We didn’t try to trim Her fractured toenails, but we painted them parrot-beak red and said a prayer to Amman. We made up the words, because none of us had been to a temple for years, nor recalled the language of prayers.

Saththiya and I painted our own toenails and each other’s fingernails for dance performances. Her amma plucked maruthonri leaves and crushed them to decorate our hands with dark green paste, and we sat together on her porch each watching that the other didn’t smudge, and a koel somewhere said kuooou, kuooou, and peace was guaranteed for those minutes because we couldn’t move until everything was dry orange and red.

I don’t know how many times this really happened. It has collapsed into one memory. All the hot mornings, all the cuckoos.

“The birds have begun returning,” Saththiya said, but I hadn’t heard a single kuooou since I exited the bus.

The two single feet could only shuffle, which meant walking took longer. We’d barely made it across the next field before the sky oranged. We couldn’t seek a guesthouse. Who would want rotting feet inside their home? And we couldn’t leave Her in a yard alone when She had already spent years lost.

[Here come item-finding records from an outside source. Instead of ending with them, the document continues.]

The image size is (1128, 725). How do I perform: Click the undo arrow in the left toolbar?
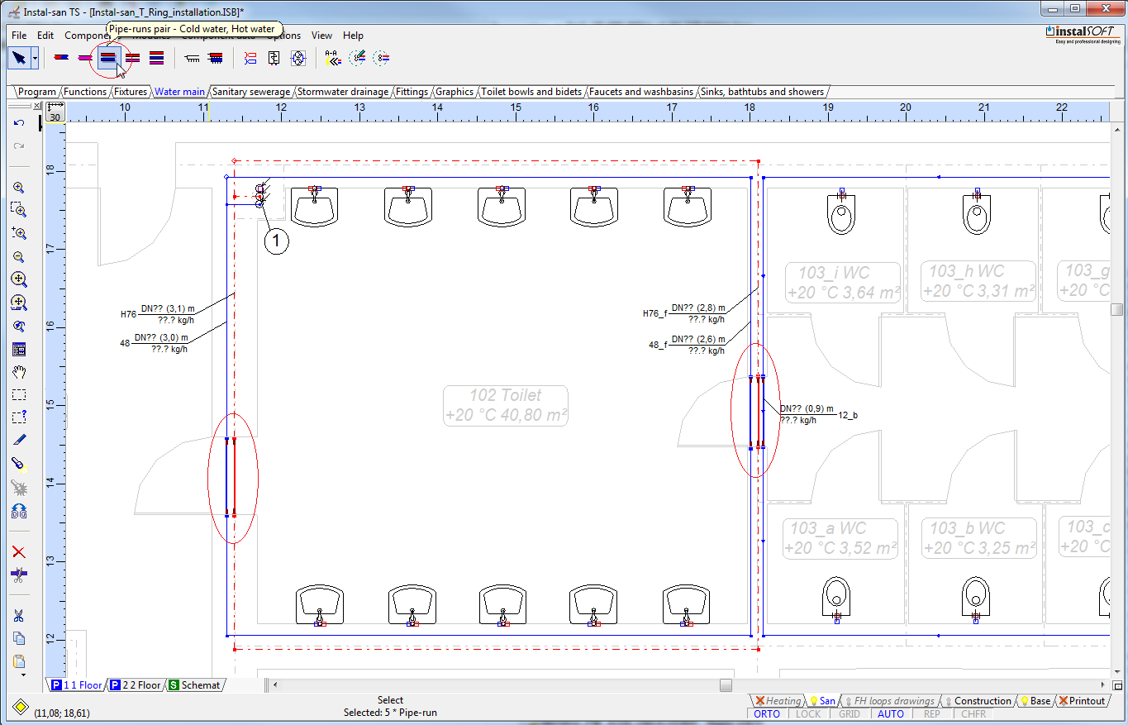[19, 122]
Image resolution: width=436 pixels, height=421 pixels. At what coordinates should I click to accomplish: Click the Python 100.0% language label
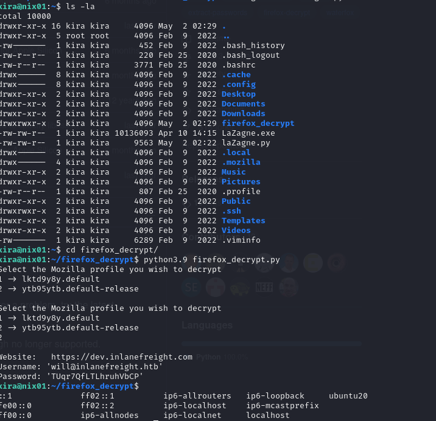222,357
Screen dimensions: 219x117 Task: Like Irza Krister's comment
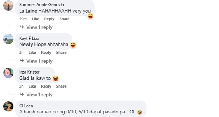click(x=32, y=86)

Parvathi thought footwear might solve the problem of speed, as well as prevent Her feet falling apart. They couldn’t quite accommodate the swelling, but we hooked my sandals on anyway. Her feet didn’t move at all.

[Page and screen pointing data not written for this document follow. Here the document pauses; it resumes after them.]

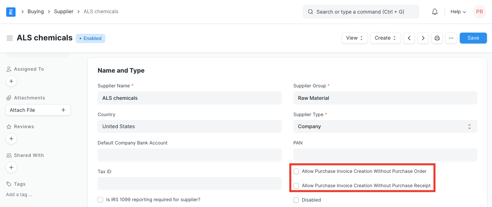This screenshot has height=207, width=492.
Task: Open the View dropdown
Action: point(354,38)
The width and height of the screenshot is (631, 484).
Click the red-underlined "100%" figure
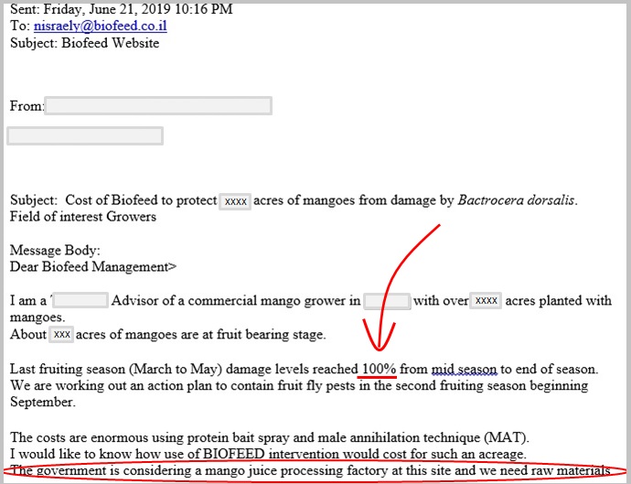coord(379,369)
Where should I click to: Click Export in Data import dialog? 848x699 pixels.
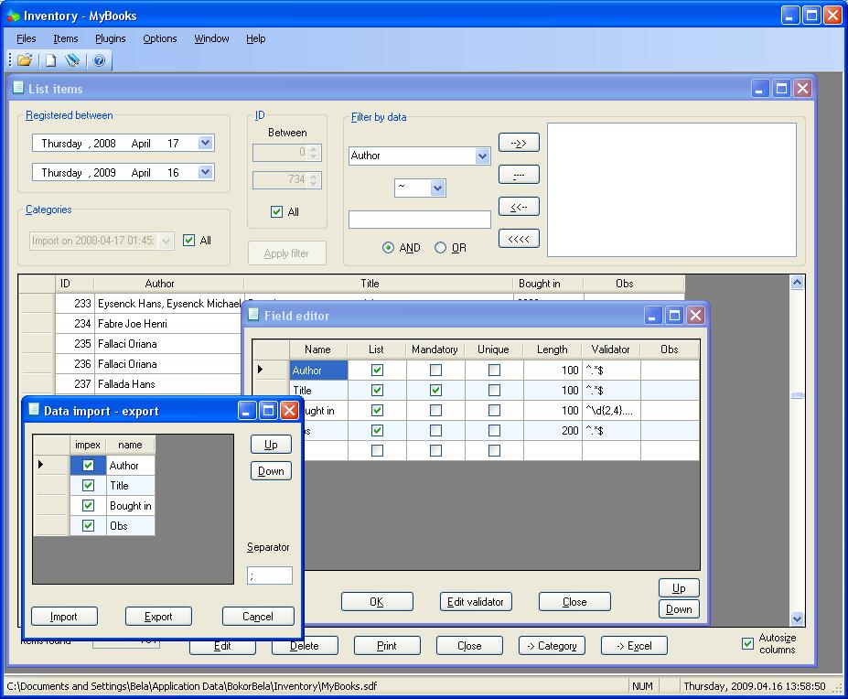158,617
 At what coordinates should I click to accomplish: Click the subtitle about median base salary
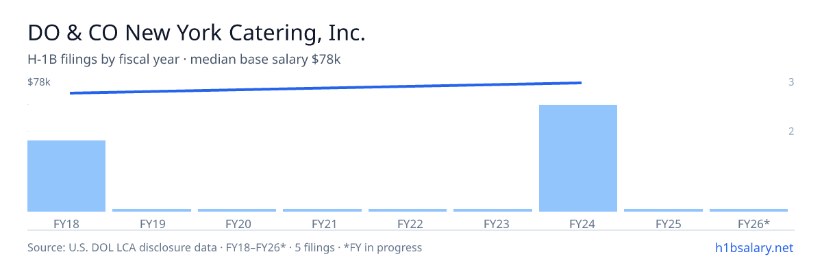tap(184, 60)
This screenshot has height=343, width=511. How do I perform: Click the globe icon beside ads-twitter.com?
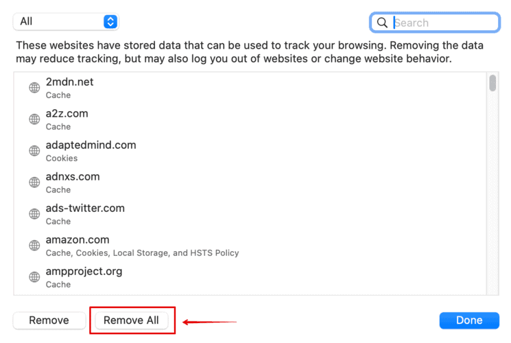point(34,214)
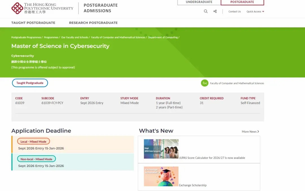Click the share icon in header

click(215, 11)
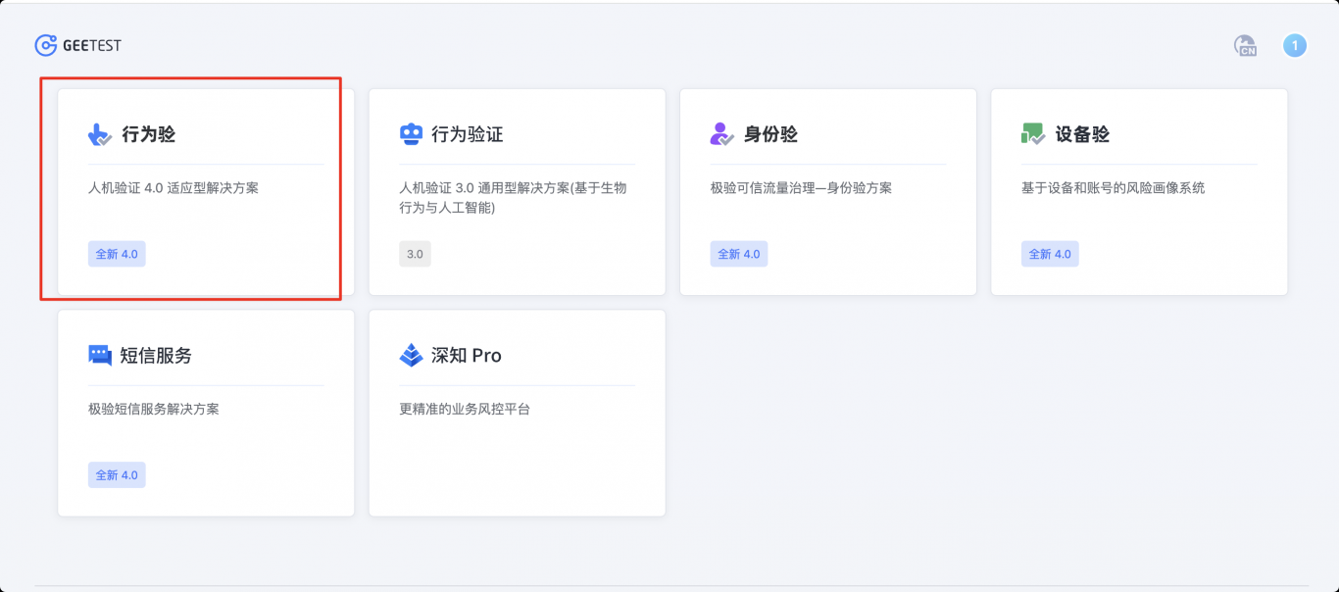The width and height of the screenshot is (1339, 592).
Task: Click the 全新 4.0 badge on 身份验
Action: point(739,254)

“They would not have been bearing much weight at the end,” sighed Saththiya. “They could barely shift themselves before the sandals. Should we carry them instead?”

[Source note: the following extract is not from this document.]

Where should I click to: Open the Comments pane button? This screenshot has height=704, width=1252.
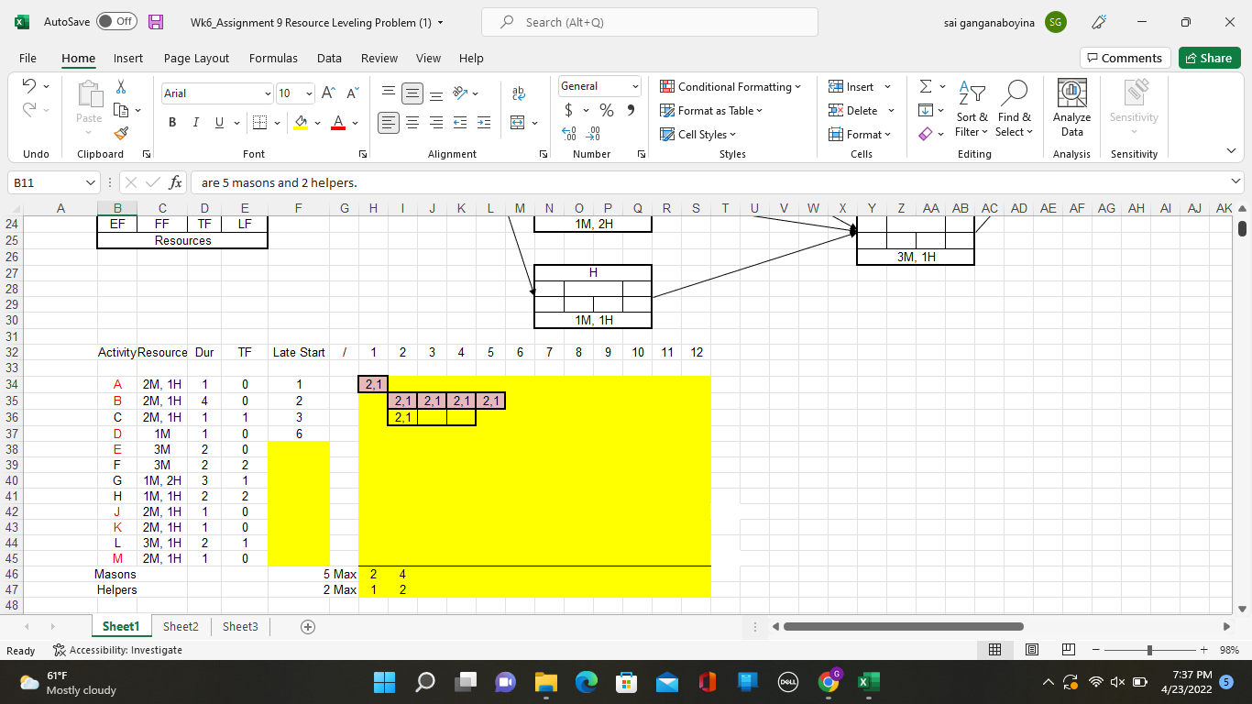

“You bear them on your head if you like,” said Parvathi, as I reclaimed my mud- and maggot-stained sandals, “but they’ll need to get used to carrying weight again before long, and coddling won’t help.”

From that place we had just left came scritching and slurping noises you’d never hear from an intact human body. Saththiya, keeping watch for snakes, used up the torch batteries lighting the grasses whenever a rustle came too close. We slept little, and all there was to eat when the sun rose was the kūdduchchātham we’d lacked the appetite for last night, gone sour in a dappa knocking around in Saththiya’s sack. We tossed it out to feed whatever birds and memories of life remained.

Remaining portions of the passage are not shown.